We often read that the happiest people on earth is from one of its poorest countries – viz., Bhutan. How come Bhutanese are the happiest people on earth when they simply cannot afford many of the material possessions that we take for granted in the more developed countries? Is there any mystery to their happiness?
Well, it turns out that they live a peaceful, calm, and nice life in the Himalayas surrounded by some of the most gorgeous sceneries in the world – more than 60% of Bhutan is still in wilderness, untouched and amazingly beautiful. Bhutanese are Buddhists which means that their religion is a peaceful influence in their lives. Buddhism teaches them non-violence and peace – which the world lacks today almost everywhere else. Buddhists believe in performing good deeds in this life, so that they can be reborn in a better life. The Bhutan government actually measures its citizens’ GNH or Gross National Happiness index! They are so serious about ensuring happiness!!
Have you seen a country like that? We are surrounded by concrete everywhere we live, we face pollution, we have struggles and war, we have violence, we have countries at loggerheads, we have racial and colour issues around the world, we have religious issues all over the world, and what not. Is it a surprise at all that most people are unhappy, or the GNH is far lower than that of Bhutan?

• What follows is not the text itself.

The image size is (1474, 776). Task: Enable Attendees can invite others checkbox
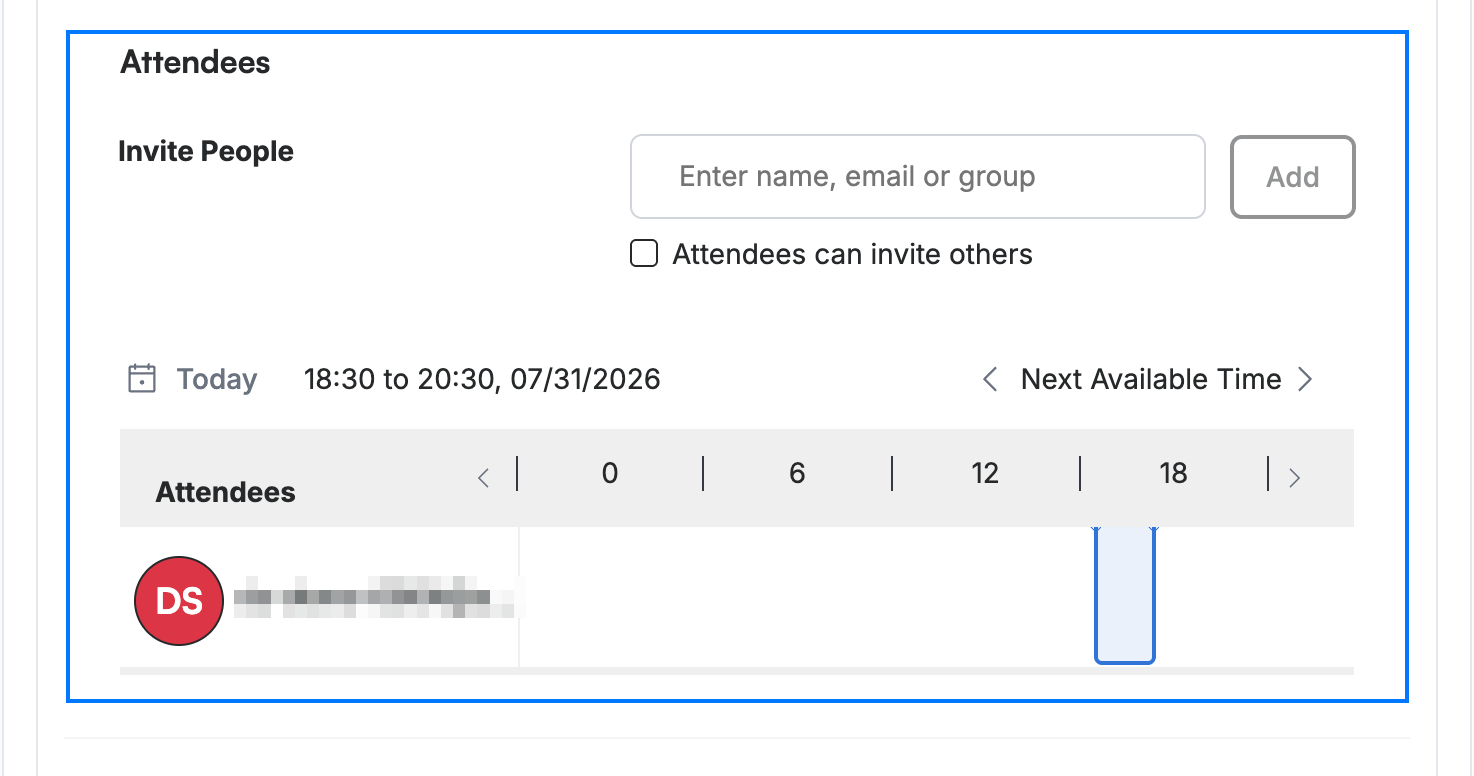(644, 254)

While it is difficult to underestimate the influence of material possessions on most of us (why not get a BMW or Mercedes instead of Toyota or Nissan for example), it is critical to realize that people tend to be happier when they can have social cohesion, freedom of thought and expression, psychological and physical well-being, good quality of education for the children, non-violence, and good governance. There are many such factors which go into the measurement of GNH, not the least of which is how people feel about their overall quality of life. I think GNH is a very important measure for all of us to understand, imbibe and communicate. Contentment and being happy about what one has are important aspects towards achieving happiness in one’s mind.
Are we there yet?
Most of us are not. We are so mortally afraid of missing out something in our lives, of not being able to be around when our families need us, of death and misery, of war and violence, and what not. We must think of such fear every day, it keeps our head on our shoulders! But we cannot be subjugated by such fears. The world moves on without all of us anyway, so why be afraid? Participate in the happiness around you, or be the creator of happiness for folks around you. It is critical to be happy. It is very critical to ensure that people around you are happy. This would involve a lot of work if you think of it.

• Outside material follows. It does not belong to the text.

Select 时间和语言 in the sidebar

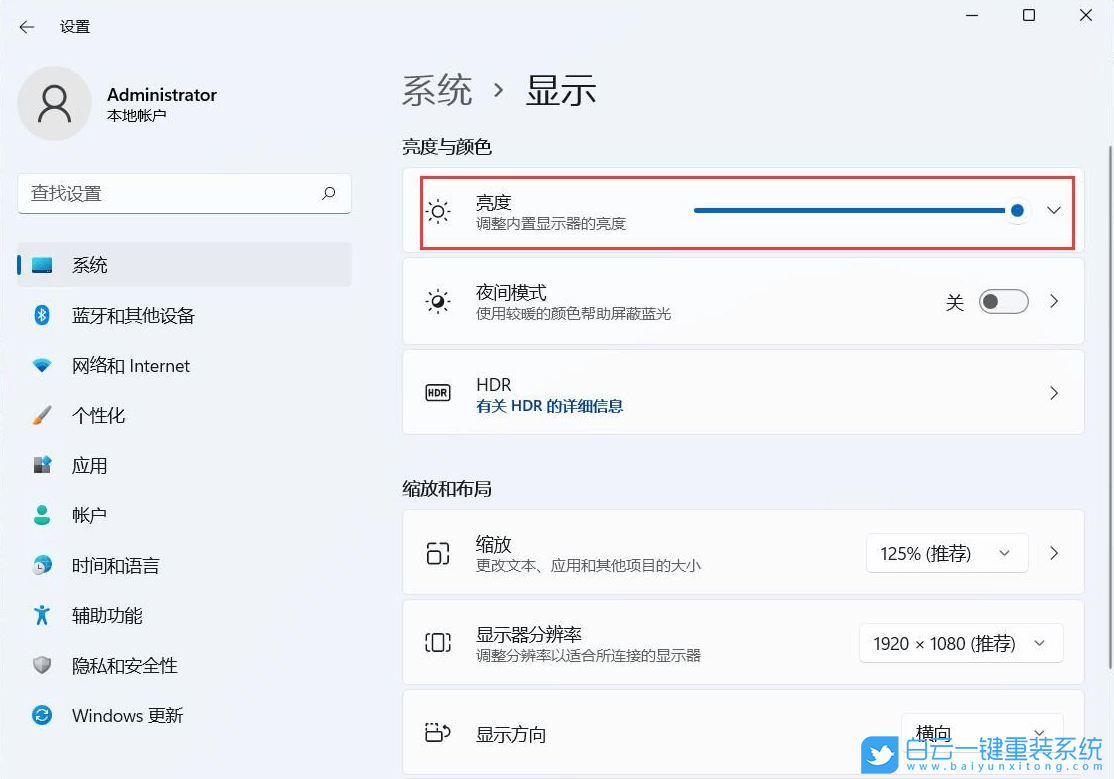[122, 565]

Spreading joy should become everyone’s mission instead of spreading unhappiness. Come to think of it, I realize that being joyful for even a minute about something as simple or as casual as my car looking swelte and clean after a car wash that I myself performed for more than 60 minutes with my hands, will lead to a positive state of mind over the next day or so. You can think of countless such examples. When you meet positive people, then you can see that things happen. Things work out. Everyone seems happy and positive.

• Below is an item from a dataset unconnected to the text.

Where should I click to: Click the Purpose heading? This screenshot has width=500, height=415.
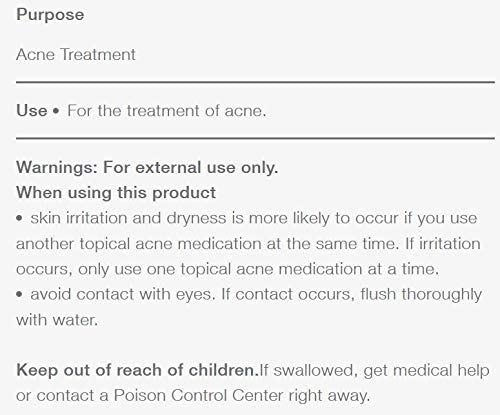pos(50,15)
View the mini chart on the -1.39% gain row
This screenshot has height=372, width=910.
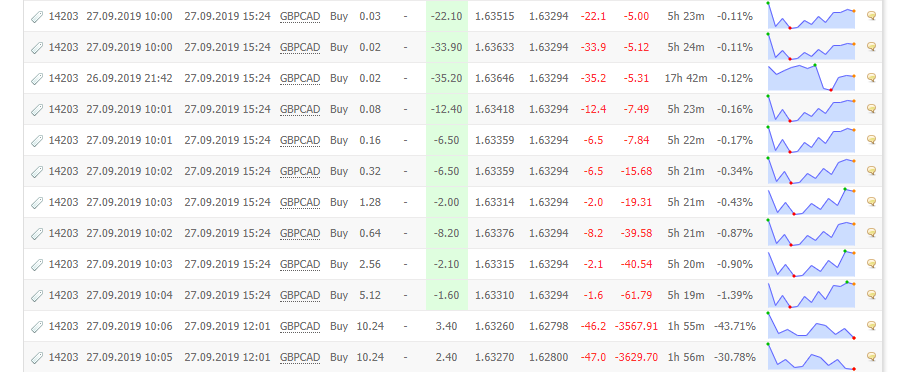[x=811, y=295]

This is not hogwash. This is real stuff. This is the way to become happy.
You will see that your life improves dramatically with positive and happy frame of mind. You will tend to be more successful. You will make others successful. Now you start to understand why Bhutanese people are happy, living, working and playing with each other in their tiny country without much separation from one another. They are in their lives together!
Don’t you think you should be happy? I can be your consultant!! Or you can visit Bhutan to learn firsthand!!!